Saturday, September 11, 2004

The Slacker's Bible


"Bonjour paresse," French for "Hello Laziness," is an essay-pamphlet, an "ephlet," that gives the disillusioned, disgruntled, and utterly unmotivated tips on succeeding, or at least avoiding getting fired, in the in-between world that is middle management. Story here. Subtitled "The Art and the Importance of Doing the Least Possible in the Workplace," it includes the "10 Commandments for the Idle." Commandments 1 - 5:
No. 1 You are a modern day slave. There is no scope for personal fulfilment. You work for your pay-check at the end of the month, full stop.
No. 2 It's pointless to try to change the system. Opposing it simply makes it stronger.
No. 3 What you do is pointless. You can be replaced from one day to the next by any cretin sitting next to you. So work as little as possible and spend time (not too much, if you can help it) cultivating your personal network so that you're untouchable when the next restructuring comes around.
No. 4 You're not judged on merit, but on whether you look and sound the part. Speak lots of leaden jargon: people will suspect you have an inside track
No. 5 Never accept a position of responsibility for any reason. You'll only have to work harder for what amounts to peanuts.

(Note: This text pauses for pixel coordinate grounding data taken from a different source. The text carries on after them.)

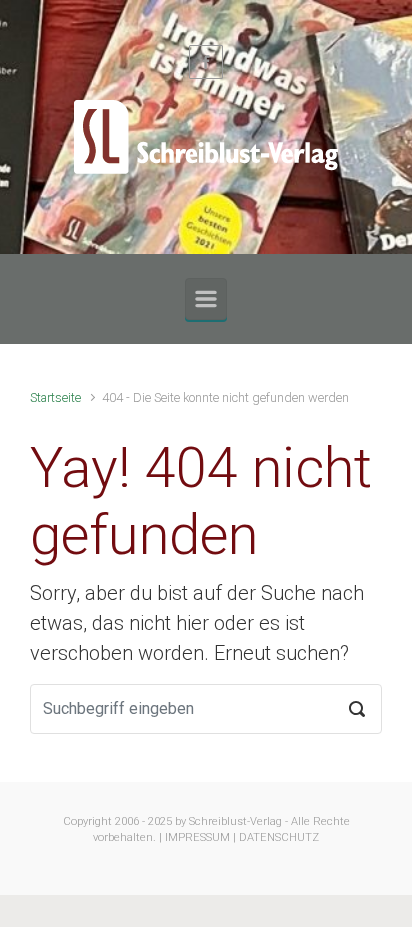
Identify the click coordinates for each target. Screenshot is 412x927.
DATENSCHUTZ (279, 837)
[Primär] (206, 299)
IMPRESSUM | (200, 837)
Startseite (55, 397)
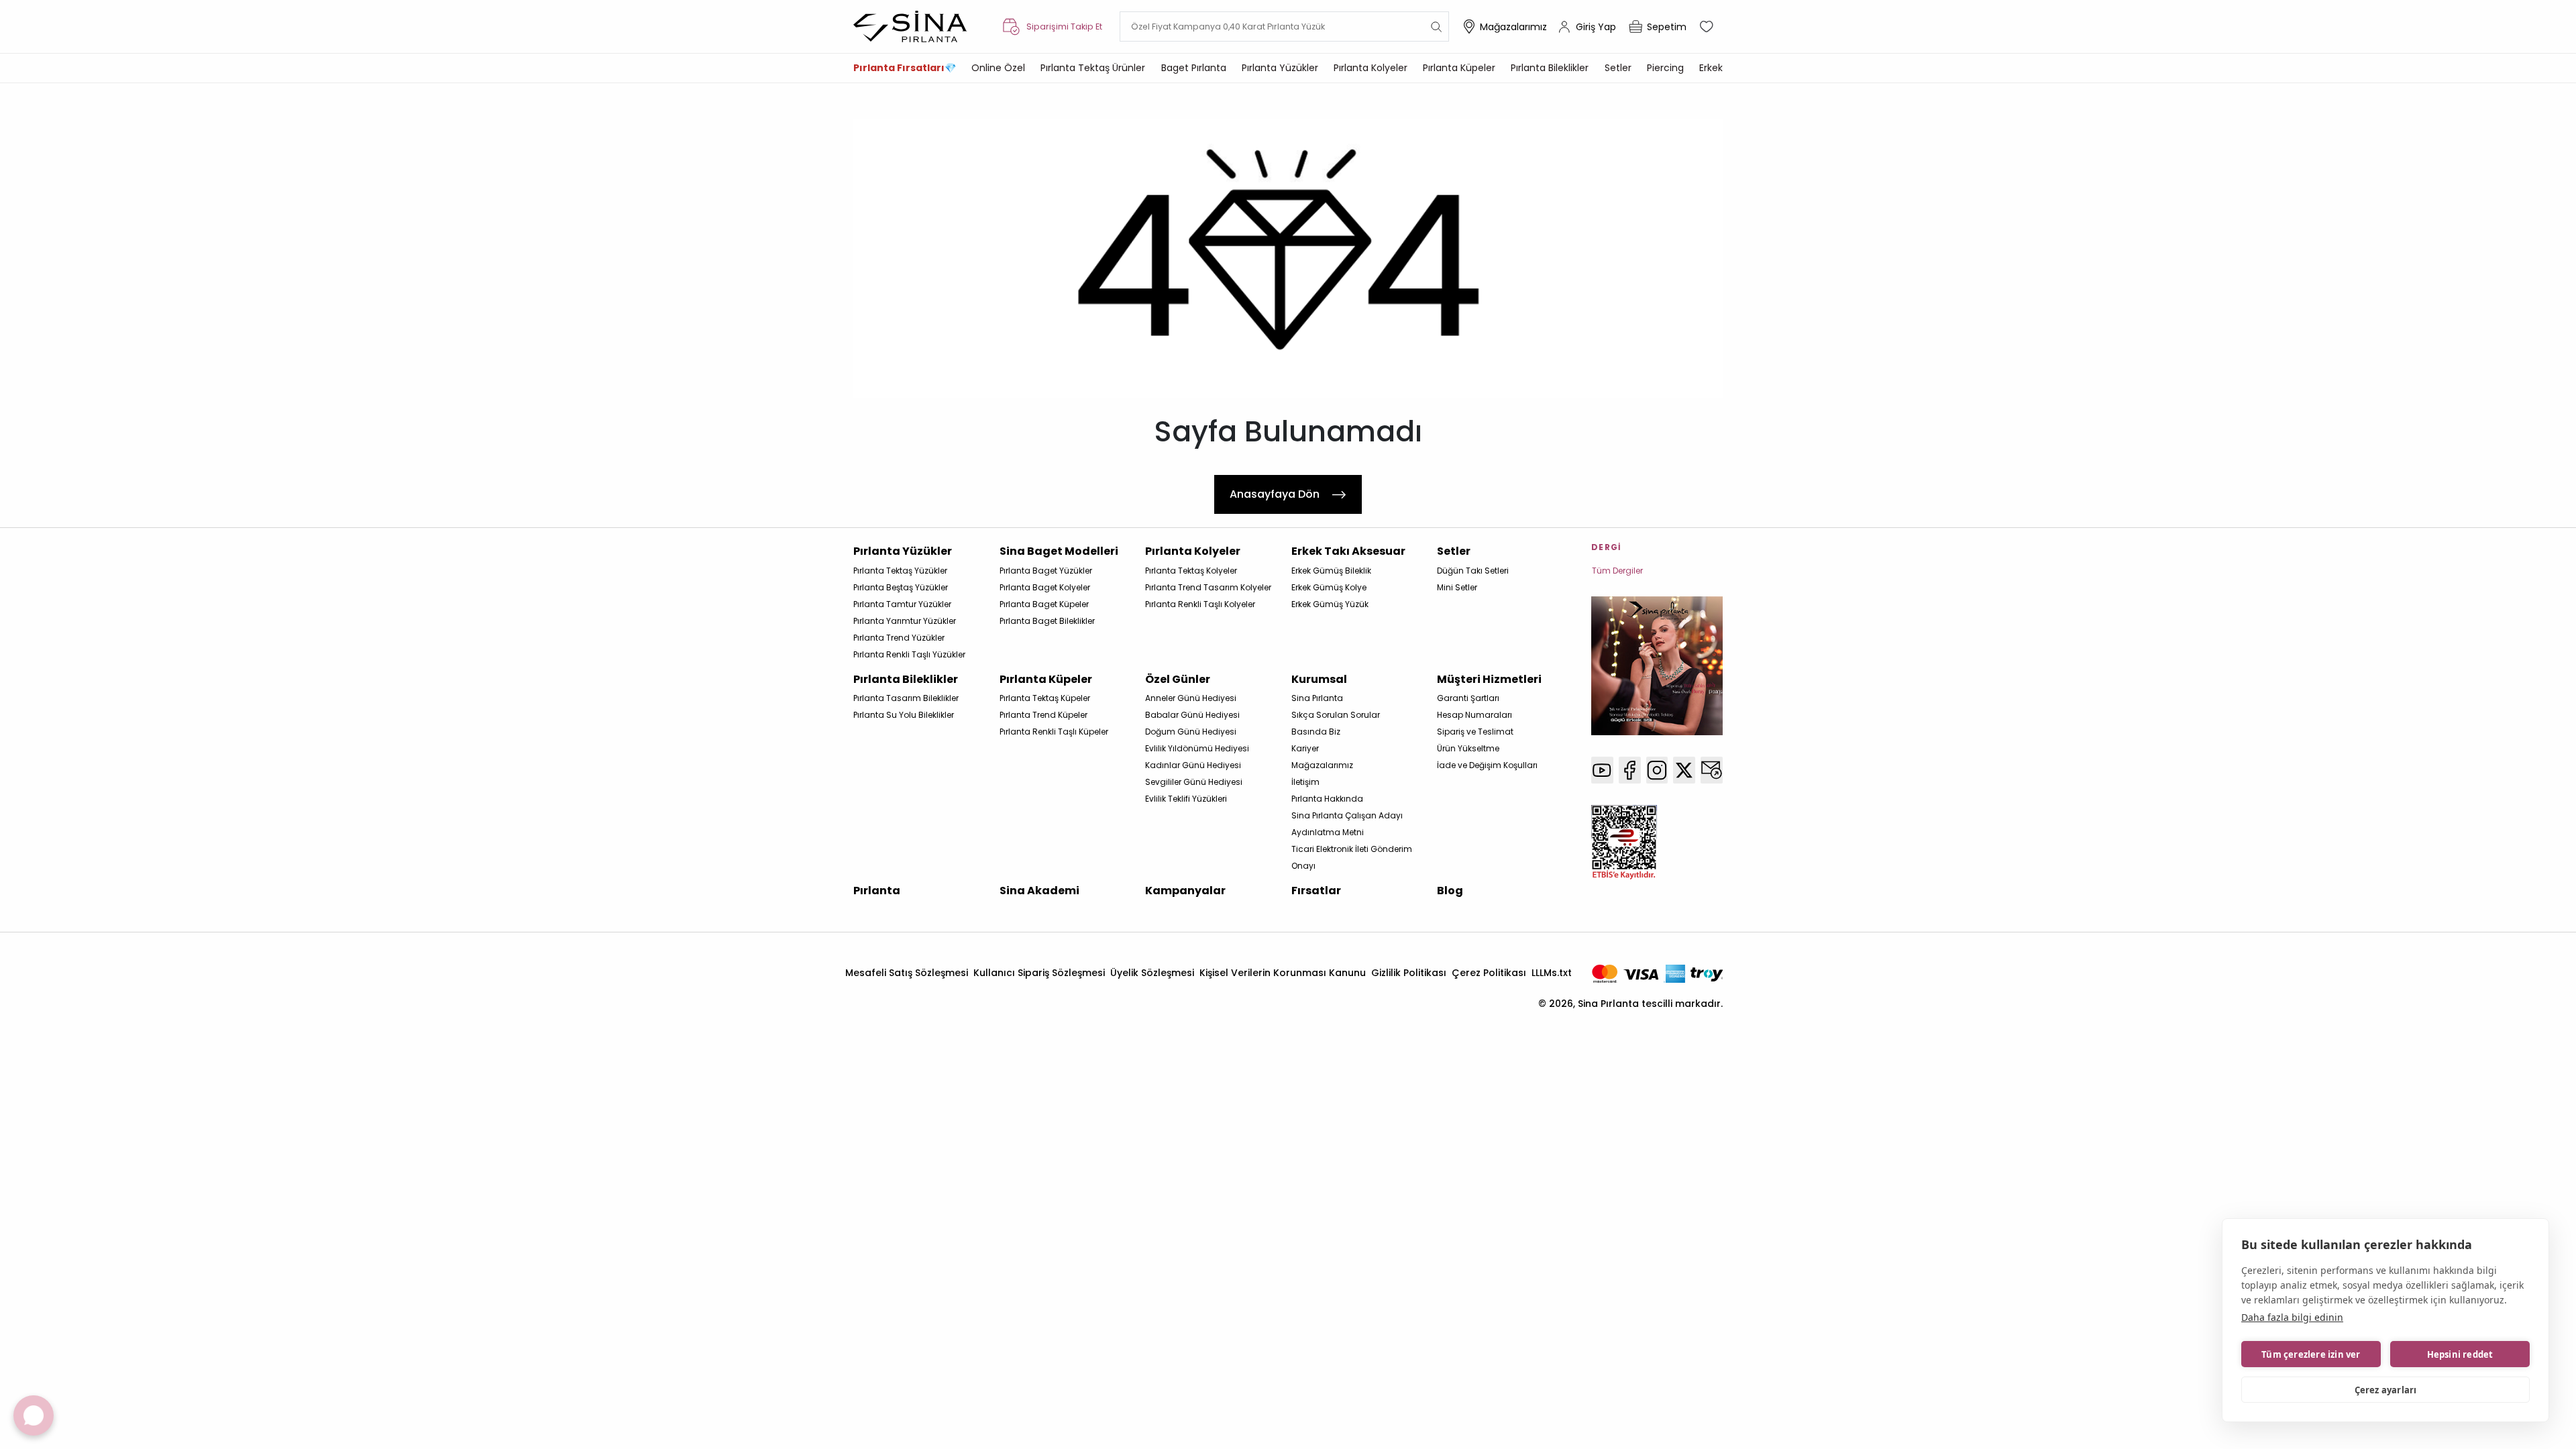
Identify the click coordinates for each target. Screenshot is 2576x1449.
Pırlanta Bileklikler (1550, 67)
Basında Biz (1315, 731)
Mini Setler (1457, 587)
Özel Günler (1177, 679)
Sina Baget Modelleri (1059, 551)
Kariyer (1305, 748)
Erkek (1711, 67)
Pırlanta (876, 890)
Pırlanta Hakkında (1327, 798)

And from the MSNBC news article:
You sit next to idiots, loathe office bonhomie and crave escape. You're half- crazy with boredom, pretend to work when you hear footsteps and kill time by taking newspapers into the washrooms. Your career is blocked, your job is at risk and the most ineffective people get promoted to where they can do least harm: management. You recoil at jargon, consider the expression 'business culture' an oxymoron and wish you had the guts to resign. If this is you, help is at hand.

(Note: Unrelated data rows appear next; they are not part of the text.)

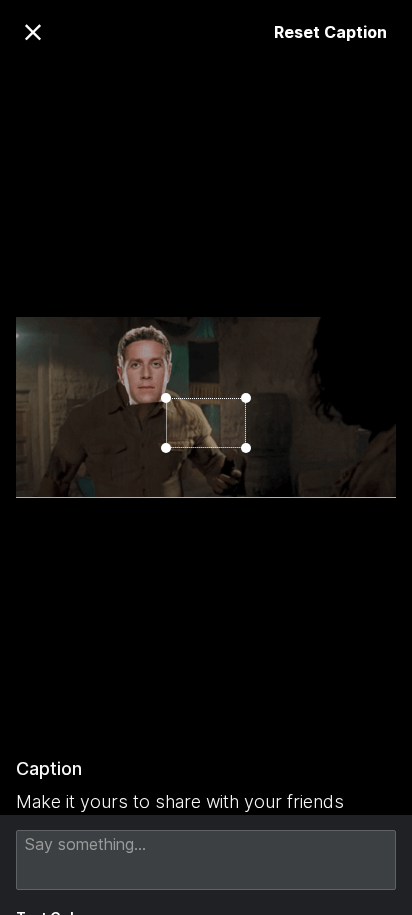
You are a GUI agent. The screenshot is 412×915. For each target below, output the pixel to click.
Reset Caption (330, 32)
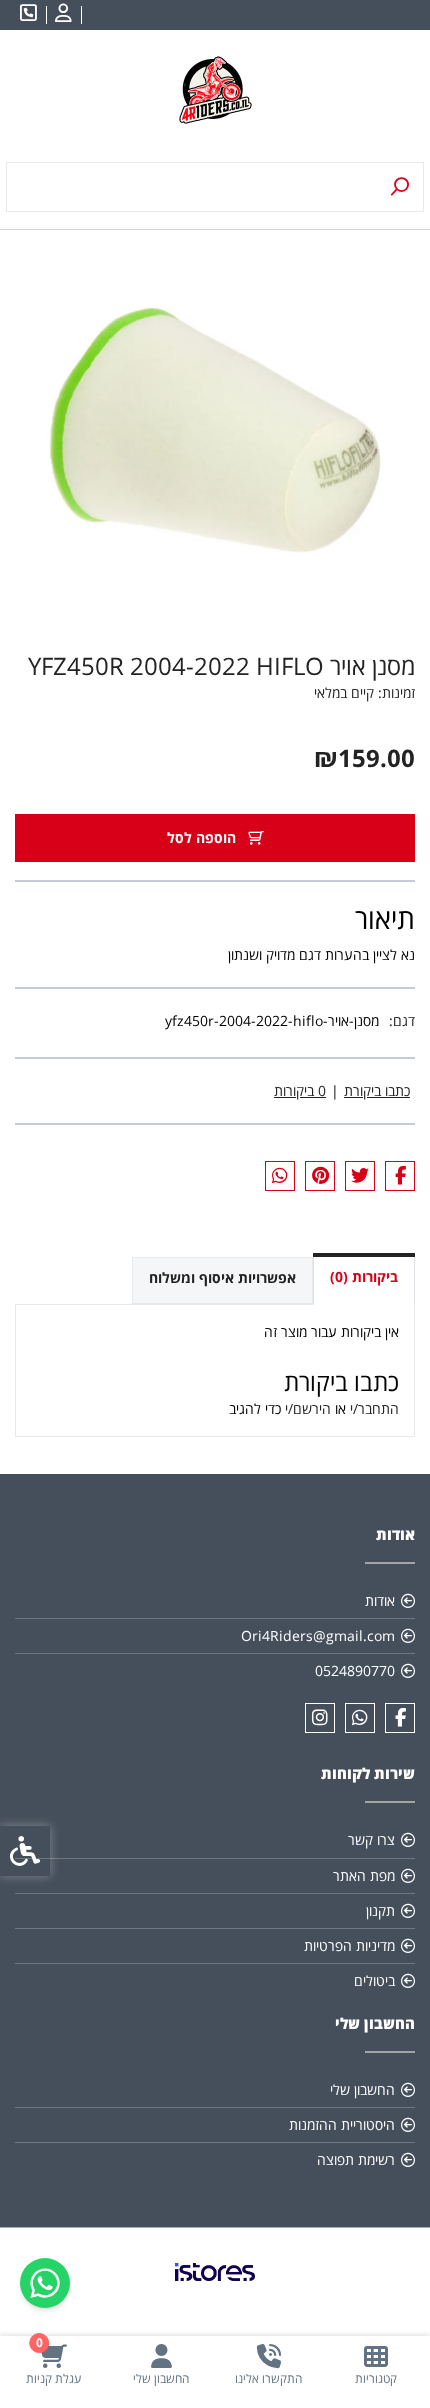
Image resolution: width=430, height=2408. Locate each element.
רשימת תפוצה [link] (356, 2159)
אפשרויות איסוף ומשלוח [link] (222, 1277)
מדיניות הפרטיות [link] (349, 1945)
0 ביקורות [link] (300, 1090)
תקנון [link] (380, 1910)
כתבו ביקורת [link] (377, 1090)
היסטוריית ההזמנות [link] (342, 2124)
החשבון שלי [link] (362, 2089)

Coming soon to the self-help/inspiration aisle at a bookstore near you.

2 comments:

SugarDuck said...

This is a Scott Adams ripoff! Read any of the Dilbert books (Dogbert's Guide to Management, The Dilbert Future). He's already covered this.

John said...

Yes, Dilbert was first. Or as the French call him, "Deel-bear." But the French can't respect, and therefore, can't take advice from someone who dresses so...without flair. Right?